全身を震わせながら泣き叫んでいた唯の慟哭も次第に弱まっていき、今ではその声はかすかに耳に届く程度にまで収まっていた。
それでもつかまれた服を決して放そうとはせず、拓也も無理やり引きはがすつもりなんて欠片もないので、しばらくはこのままでいさせた。

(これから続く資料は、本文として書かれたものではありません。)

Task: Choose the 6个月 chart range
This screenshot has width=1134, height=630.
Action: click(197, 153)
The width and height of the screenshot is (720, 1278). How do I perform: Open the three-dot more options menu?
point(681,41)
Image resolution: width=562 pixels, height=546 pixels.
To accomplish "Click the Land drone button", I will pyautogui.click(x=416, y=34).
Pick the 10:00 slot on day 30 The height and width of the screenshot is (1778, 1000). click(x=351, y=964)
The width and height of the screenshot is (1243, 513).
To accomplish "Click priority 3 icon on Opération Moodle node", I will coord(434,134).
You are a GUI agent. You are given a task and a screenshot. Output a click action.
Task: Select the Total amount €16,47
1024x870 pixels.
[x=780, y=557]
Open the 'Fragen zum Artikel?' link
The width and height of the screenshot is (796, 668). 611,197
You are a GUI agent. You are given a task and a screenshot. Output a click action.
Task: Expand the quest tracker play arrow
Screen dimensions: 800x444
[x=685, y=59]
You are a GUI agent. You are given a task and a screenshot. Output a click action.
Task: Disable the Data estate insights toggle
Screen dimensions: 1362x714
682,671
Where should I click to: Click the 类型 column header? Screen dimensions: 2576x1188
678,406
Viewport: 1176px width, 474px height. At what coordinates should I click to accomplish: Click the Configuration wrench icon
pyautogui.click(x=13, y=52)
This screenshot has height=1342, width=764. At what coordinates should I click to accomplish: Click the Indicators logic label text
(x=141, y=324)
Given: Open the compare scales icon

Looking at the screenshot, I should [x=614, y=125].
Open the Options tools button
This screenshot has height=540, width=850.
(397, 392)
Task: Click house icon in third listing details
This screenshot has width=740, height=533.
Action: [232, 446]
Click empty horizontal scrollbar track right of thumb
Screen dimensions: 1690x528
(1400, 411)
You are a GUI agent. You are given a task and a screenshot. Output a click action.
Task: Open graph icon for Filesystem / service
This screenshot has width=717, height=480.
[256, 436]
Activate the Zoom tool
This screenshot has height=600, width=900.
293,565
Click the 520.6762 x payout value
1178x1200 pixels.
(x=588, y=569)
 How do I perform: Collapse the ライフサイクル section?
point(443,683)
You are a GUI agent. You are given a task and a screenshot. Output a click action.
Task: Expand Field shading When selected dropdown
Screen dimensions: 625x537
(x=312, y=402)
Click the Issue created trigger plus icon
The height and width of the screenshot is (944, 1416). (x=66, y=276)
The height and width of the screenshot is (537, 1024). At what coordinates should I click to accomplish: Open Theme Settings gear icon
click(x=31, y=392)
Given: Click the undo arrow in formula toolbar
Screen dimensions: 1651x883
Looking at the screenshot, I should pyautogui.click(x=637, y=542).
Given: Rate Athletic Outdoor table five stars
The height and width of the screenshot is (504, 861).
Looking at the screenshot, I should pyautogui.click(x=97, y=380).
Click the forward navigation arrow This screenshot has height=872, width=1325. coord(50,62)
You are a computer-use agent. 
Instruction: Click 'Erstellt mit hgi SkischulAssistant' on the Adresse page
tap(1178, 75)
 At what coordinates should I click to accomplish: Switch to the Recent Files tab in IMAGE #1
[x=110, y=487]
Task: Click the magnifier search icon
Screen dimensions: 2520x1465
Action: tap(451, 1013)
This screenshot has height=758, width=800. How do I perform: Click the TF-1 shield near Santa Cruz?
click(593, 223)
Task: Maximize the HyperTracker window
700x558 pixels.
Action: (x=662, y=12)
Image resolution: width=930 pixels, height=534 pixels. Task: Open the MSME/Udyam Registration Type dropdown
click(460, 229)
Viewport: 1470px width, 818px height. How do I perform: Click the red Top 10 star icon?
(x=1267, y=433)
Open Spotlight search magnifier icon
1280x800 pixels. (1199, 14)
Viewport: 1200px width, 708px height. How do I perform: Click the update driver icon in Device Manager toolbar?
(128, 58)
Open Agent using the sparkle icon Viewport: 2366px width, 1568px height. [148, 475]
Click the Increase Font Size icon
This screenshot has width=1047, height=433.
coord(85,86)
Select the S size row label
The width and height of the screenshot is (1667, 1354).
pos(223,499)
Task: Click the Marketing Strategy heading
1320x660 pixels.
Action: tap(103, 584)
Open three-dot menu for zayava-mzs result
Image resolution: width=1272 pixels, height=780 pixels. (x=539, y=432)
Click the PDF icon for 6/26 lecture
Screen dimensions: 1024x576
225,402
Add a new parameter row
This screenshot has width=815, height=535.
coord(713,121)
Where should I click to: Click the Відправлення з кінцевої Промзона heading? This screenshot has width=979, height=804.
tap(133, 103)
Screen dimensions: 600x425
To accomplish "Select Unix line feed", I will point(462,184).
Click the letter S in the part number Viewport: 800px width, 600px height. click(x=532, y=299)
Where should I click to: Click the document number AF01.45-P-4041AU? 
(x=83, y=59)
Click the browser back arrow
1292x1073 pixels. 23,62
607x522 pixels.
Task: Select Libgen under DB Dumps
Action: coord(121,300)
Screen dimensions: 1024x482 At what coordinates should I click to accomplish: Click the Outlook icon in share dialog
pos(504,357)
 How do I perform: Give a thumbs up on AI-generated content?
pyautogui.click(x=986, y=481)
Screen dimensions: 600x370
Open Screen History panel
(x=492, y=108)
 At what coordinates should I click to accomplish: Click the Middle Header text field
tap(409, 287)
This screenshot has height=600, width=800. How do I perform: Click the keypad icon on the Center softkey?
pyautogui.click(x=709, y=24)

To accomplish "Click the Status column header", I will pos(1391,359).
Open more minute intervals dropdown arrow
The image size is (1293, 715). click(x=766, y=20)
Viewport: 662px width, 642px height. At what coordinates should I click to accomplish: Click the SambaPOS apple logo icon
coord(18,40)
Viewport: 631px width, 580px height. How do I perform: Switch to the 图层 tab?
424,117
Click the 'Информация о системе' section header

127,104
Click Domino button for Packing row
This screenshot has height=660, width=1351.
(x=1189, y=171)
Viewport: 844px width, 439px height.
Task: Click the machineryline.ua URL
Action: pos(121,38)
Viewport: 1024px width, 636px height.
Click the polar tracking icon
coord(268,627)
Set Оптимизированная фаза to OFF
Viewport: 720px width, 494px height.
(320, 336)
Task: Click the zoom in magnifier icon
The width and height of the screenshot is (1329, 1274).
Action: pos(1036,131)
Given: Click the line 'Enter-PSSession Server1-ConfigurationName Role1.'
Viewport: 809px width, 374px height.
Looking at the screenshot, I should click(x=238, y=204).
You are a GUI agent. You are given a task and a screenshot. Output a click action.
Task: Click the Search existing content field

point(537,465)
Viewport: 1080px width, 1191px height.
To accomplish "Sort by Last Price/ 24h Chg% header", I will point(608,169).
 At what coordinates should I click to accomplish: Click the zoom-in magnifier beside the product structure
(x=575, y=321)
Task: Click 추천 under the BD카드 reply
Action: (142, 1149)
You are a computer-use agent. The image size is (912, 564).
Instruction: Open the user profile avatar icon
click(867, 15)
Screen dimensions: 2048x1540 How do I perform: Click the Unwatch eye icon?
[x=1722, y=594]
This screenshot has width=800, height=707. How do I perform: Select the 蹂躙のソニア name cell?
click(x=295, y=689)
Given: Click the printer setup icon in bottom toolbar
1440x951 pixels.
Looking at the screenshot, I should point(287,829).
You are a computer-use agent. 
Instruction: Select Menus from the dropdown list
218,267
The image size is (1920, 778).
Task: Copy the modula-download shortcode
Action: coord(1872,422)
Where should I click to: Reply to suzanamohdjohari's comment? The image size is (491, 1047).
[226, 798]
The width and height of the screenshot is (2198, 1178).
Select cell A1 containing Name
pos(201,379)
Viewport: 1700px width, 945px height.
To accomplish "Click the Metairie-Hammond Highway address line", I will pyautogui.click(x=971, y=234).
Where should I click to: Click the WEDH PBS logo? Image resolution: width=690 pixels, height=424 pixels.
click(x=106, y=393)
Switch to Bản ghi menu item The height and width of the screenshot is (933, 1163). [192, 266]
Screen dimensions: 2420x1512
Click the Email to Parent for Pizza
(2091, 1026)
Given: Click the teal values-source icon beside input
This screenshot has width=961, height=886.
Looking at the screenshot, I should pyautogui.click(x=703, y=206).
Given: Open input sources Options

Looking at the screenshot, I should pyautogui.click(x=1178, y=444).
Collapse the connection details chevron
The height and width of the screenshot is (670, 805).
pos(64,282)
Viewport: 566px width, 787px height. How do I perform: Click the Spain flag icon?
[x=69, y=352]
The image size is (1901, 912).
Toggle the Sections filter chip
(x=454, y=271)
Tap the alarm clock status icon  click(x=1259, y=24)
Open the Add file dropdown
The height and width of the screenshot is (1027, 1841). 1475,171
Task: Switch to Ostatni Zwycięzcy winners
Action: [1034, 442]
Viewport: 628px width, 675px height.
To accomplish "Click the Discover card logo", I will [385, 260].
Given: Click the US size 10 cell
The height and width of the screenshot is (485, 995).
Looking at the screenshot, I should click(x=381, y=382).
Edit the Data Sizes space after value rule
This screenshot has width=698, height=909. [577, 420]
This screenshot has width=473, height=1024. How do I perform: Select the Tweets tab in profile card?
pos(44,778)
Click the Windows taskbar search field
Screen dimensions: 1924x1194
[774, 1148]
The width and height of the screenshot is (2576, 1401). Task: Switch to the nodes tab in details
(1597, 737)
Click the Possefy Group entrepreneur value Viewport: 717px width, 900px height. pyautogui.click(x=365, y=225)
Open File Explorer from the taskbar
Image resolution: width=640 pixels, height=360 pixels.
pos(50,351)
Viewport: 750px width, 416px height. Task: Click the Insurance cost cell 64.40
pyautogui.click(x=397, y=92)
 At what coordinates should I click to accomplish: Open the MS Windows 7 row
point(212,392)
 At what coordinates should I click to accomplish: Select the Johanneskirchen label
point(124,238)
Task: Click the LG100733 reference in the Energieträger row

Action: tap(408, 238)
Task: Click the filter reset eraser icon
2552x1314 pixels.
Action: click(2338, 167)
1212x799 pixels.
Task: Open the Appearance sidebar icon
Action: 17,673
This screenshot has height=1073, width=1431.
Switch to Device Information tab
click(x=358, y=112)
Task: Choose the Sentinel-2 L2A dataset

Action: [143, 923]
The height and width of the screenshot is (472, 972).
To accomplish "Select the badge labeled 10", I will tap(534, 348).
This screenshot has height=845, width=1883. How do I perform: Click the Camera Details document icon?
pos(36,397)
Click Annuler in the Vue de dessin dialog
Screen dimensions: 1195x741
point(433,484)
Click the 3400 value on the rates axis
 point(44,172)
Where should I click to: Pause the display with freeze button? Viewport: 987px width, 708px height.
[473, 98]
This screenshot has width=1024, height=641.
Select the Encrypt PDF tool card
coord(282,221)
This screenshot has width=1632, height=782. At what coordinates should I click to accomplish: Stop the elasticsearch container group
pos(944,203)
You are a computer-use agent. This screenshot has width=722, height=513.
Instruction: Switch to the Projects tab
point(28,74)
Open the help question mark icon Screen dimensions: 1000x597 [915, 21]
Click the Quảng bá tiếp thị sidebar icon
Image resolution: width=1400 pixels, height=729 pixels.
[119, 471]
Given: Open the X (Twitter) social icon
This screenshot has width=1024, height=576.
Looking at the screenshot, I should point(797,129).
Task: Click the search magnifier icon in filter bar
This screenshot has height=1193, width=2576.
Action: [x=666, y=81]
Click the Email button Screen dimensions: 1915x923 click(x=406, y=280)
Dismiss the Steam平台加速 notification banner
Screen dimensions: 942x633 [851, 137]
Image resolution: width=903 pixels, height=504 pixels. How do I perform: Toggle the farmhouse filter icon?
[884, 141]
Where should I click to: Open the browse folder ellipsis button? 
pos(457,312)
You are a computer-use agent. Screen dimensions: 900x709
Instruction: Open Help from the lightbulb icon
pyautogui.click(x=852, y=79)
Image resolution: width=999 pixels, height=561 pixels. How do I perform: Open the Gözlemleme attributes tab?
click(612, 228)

そうして沈黙が場を包んでいた中で……胸の内に収まっていた少女が口を開いた。
「…ごめんね。こんなに我儘ばっかり言っちゃって」
「…気にしなくていい。そもそも、我儘なんて思ってもないからな」
大声を上げ続けていた弊害ゆえか、若干掠れてしまっている声で謝ってくる唯。
しかし、そんなことは全く気にしていない。
彼女に起きていたことを考えればもっと我儘を言ってもいいくらいだし、それどころか寄りかかってくるくらいがちょうどいい。
まぁこれまでに積み重ねてきた性格なんかを思えば、急激に変えることは難しいだろうから、それは追々だ。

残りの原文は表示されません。